The trains to DareDeviler are inverted, meaning that the passengers' feet hang free with no floor under them.

DareDeviler has two trains working all the time. Each of the two trains has ten cars, and each of the cars can hold two people. Therefore, each train can hold 20 passengers at a time and 40 passengers can ride DareDeviler at a time. The cars of DareDeviler's trains have a shoulder harness which is attached to the bottom of the seat with seatbelts.

The trains were originally named Maverick and Iceman, going along with the callsigns of the two pilots in the Top Gun film. For the 2010 season, the trains were renamed Firehawk and Raptor until the end of the 2025 season.

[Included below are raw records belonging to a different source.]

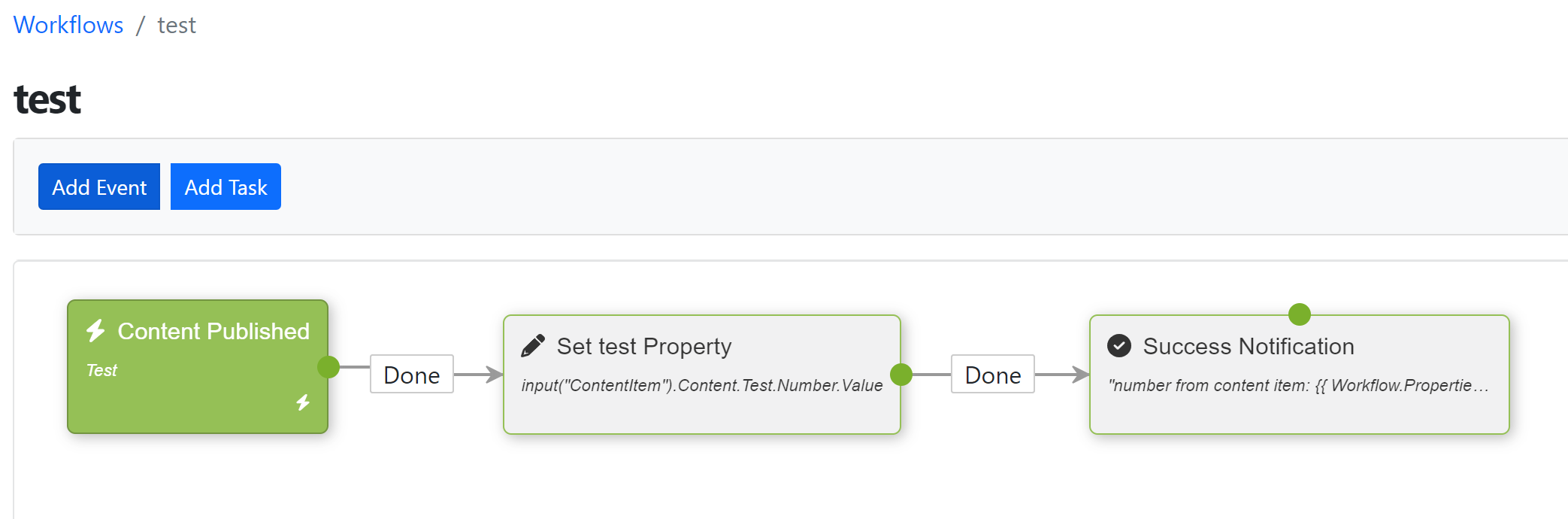1568x519 pixels.
Task: Open the Workflows breadcrumb link
Action: point(68,24)
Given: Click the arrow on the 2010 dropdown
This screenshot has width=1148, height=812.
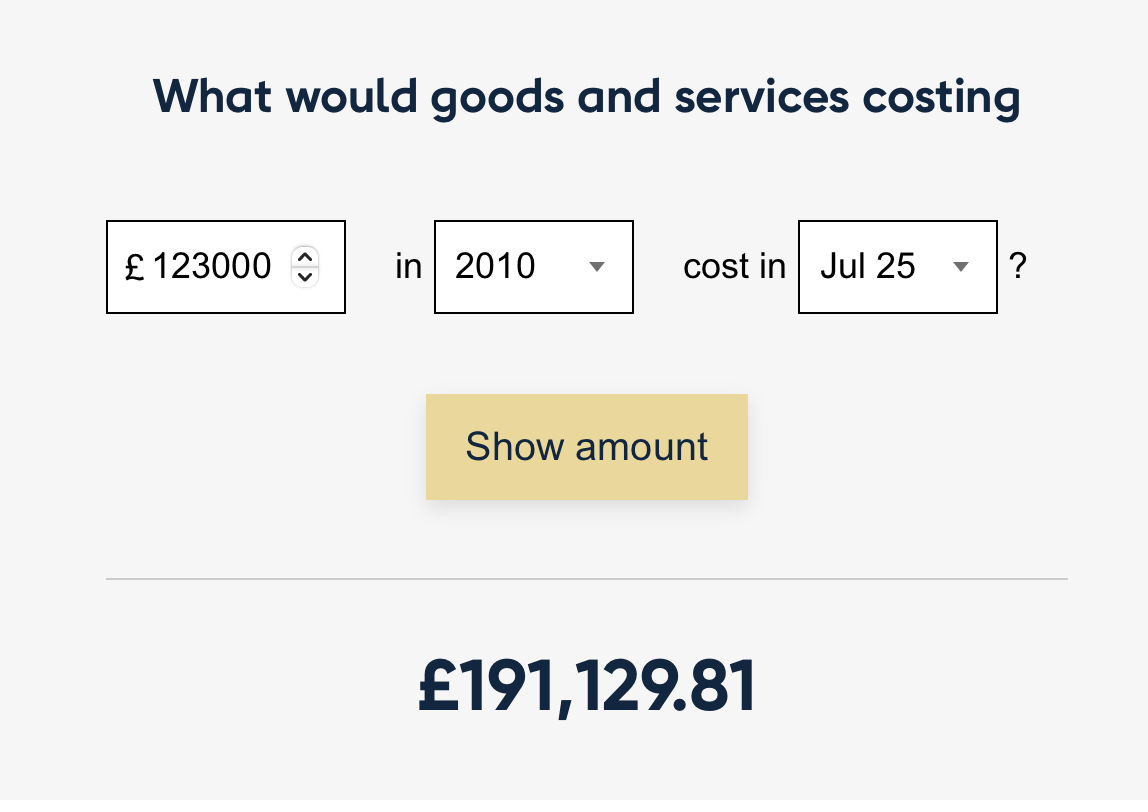Looking at the screenshot, I should click(x=597, y=267).
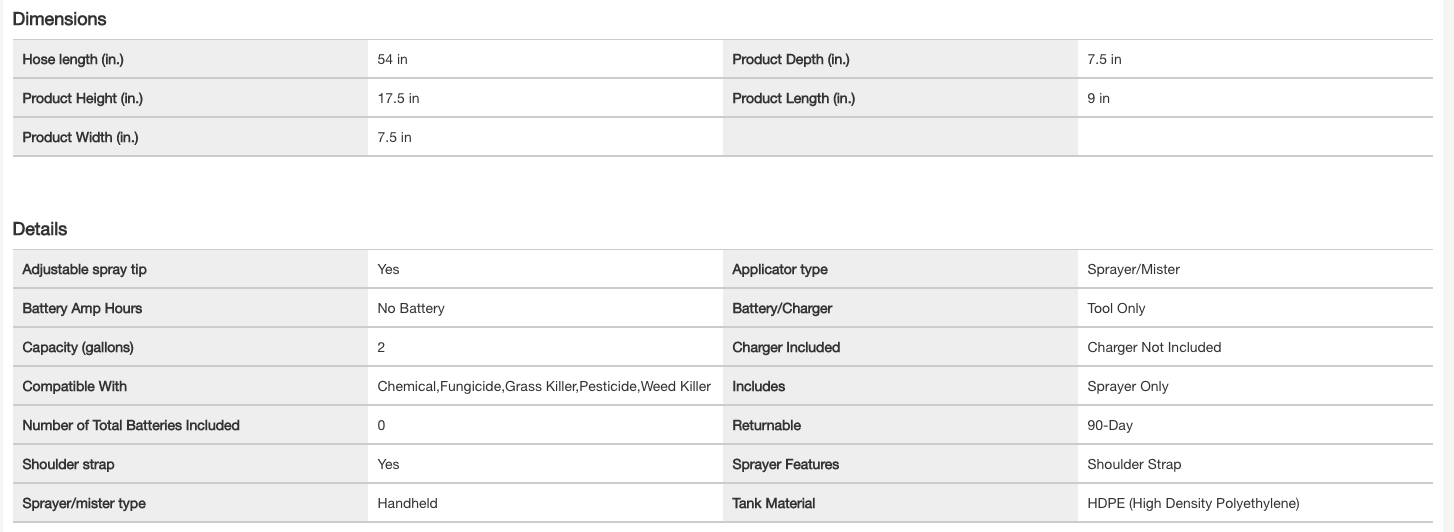Select the Capacity (gallons) label
This screenshot has height=532, width=1454.
point(78,347)
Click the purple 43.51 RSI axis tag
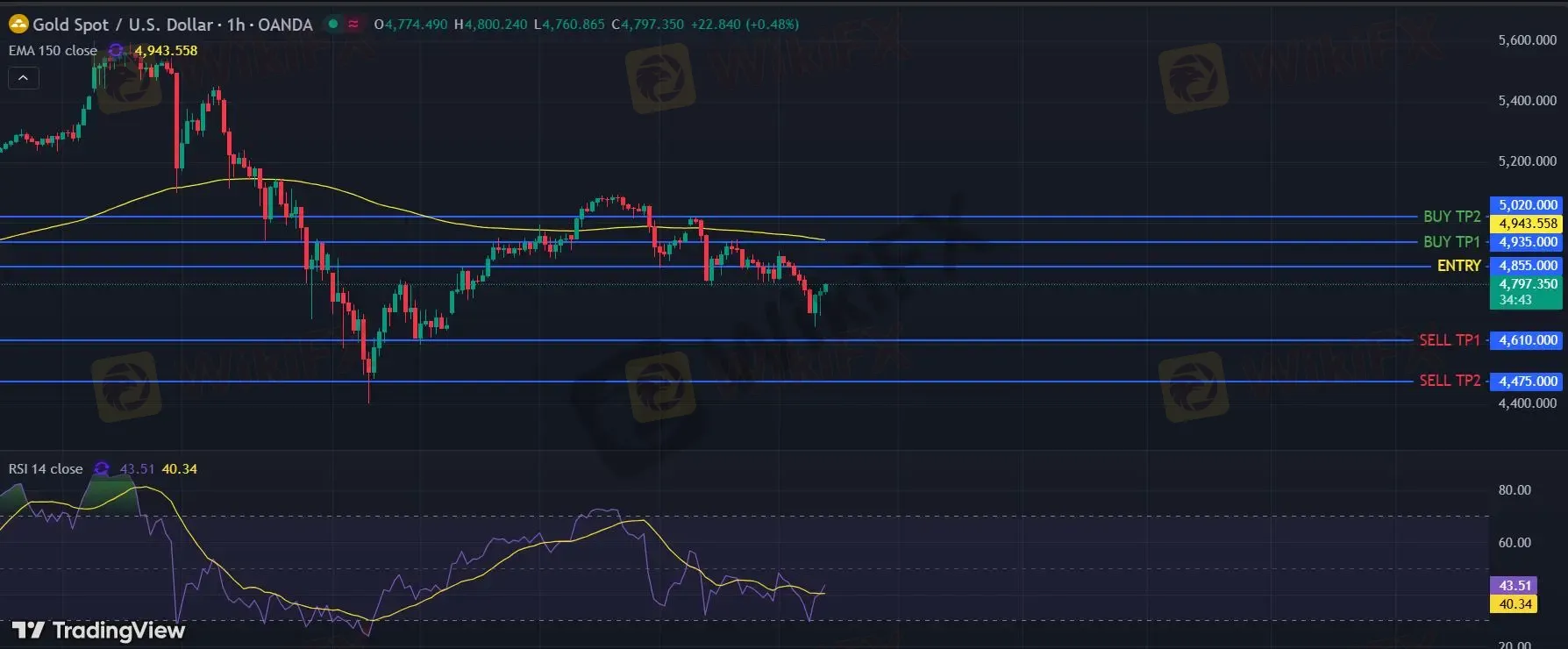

Since the closure of sister park Six Flags America in Woodmore, Maryland, near Washington, D.C. at the end of the 2025 season, DareDeviler received trains from that park's Professor Screamore's SkyWinder, itself also a Vekoma SLC, as these trains are the second-generation Vekoma SLC trains, which are more comfortable, as compared to the first-generation trains Flight Deck used before then. The second-generation trains will be active for the 2026 season.

== Reception ==
USA Today gave the ride a poor review, saying "its ride is so rough it bats riders' ears mercilessly".

== In popular culture ==
A scene from the TV show Flashpoint was filmed on the evacuation stairs of Flight Deck during the 2008–2009 offseason. The episode aired on April 10, 2009, and is titled "The Perfect Family".